Prevention is better than cure
The first defence against experiencing bouts of anxiety while waiting for your results is to give yourself the best chance of success before taking the exam. That way you can rest assured that you have done your very best, which is all you can ask of yourself.
There are various ways in which to prepare for exams. While you are still young, it can be as simple as working through homework and trying out some practice papers with your parents.
Once you start preparing for Standard Grades or GCSEs and above, you can prepare by carefully selecting which subjects to study.

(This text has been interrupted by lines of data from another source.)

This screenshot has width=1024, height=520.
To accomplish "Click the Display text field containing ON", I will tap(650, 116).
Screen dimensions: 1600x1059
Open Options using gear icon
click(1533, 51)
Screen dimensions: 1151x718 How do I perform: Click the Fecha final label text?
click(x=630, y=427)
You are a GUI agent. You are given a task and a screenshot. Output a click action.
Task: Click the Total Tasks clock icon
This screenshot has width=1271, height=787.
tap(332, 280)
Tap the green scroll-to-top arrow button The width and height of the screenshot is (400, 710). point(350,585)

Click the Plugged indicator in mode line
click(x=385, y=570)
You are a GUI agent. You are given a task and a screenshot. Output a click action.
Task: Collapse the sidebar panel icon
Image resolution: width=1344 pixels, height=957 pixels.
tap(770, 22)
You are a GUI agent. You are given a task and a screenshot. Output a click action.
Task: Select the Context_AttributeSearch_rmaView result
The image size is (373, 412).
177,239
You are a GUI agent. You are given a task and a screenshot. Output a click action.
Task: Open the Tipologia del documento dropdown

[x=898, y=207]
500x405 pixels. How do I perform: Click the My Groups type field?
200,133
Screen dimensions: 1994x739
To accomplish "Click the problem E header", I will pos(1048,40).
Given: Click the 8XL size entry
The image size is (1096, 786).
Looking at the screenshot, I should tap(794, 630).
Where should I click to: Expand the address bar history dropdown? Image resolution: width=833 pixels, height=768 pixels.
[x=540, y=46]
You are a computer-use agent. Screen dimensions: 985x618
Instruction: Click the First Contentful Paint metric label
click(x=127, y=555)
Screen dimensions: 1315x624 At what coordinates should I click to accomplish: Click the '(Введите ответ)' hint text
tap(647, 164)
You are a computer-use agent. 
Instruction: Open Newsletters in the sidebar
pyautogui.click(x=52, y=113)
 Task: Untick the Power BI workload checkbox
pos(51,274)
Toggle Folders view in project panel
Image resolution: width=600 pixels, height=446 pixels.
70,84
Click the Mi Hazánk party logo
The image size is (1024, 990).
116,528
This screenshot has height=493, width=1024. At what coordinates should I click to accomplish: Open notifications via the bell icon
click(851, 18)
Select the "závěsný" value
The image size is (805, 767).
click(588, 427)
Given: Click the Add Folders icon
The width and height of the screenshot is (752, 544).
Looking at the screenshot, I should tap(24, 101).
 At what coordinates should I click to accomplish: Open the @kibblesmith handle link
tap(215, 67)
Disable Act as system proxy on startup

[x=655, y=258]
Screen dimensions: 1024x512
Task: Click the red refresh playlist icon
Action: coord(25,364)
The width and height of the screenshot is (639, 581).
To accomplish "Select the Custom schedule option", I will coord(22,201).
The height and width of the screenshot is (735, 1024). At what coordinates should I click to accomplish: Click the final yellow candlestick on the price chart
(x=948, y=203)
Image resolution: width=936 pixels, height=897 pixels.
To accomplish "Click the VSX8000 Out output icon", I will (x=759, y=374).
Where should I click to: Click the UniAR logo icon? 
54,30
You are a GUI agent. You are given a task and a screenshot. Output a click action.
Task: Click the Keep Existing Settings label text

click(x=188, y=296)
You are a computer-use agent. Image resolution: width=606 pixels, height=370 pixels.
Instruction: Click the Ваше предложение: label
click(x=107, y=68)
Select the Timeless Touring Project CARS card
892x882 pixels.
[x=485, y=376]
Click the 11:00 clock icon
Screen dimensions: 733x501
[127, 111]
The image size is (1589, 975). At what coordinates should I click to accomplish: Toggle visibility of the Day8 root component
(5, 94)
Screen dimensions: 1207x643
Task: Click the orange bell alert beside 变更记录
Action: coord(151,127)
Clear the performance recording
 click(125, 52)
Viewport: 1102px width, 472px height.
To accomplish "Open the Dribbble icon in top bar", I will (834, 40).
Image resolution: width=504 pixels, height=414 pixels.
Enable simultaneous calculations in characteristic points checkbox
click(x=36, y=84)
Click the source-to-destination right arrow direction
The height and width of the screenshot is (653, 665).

All of this will help to ensure that you will ultimately spend less time worried about GCSE results or any of your exam grades. 🧠
Once studying is underway and you are approaching revision periods, you can help yourself by creating a timetable, ensuring your study space is calm and well-equipped, purchasing extra revision guides and working with a tutor for a bit of extra one-to-one support.
No matter what stage you are at, it is always worth maintaining an open and communicative relationship with your subject teachers. That way you can check in with them at any stage should you have concerns about your learning. 🧑🏫
Individualised support before an exam
Everyone is individual, bringing their own set of strengths and weaknesses with them in everything they do. Make sure you’ve considered your specific requirements before you take any exams to ensure you get any individualised support that you may be entitled to or need.
Qualifying for Access Arrangements
Access Arrangements are pre-examination adjustments made for students who need them. A student with ADHD may need to take exams in a separate room and have the opportunity to walk around during a break for example while a student with dyslexia or dyspraxia may be eligible for up to 25% extra time in exams, the use of word processors, a scribe, voice recognition software and a change of font for exam papers. ⏱️
A note for high-achieving students
High-achievers are motivated extrinsically by making good grades and pleasing their teachers and can experience extreme feelings of pressure and anxiety when it comes to exam time. If this sounds like you, we recommend that you keep communication open and remind yourself that you have time to reach your goals and imperfection is okay. 💯
How to tell if you are experiencing anxiety
Students of all ages can struggle with their emotional well-being. It's important to know how to recognise any changes in your own behaviour. So trust your gut when you feel that you might need support with managing your mental health.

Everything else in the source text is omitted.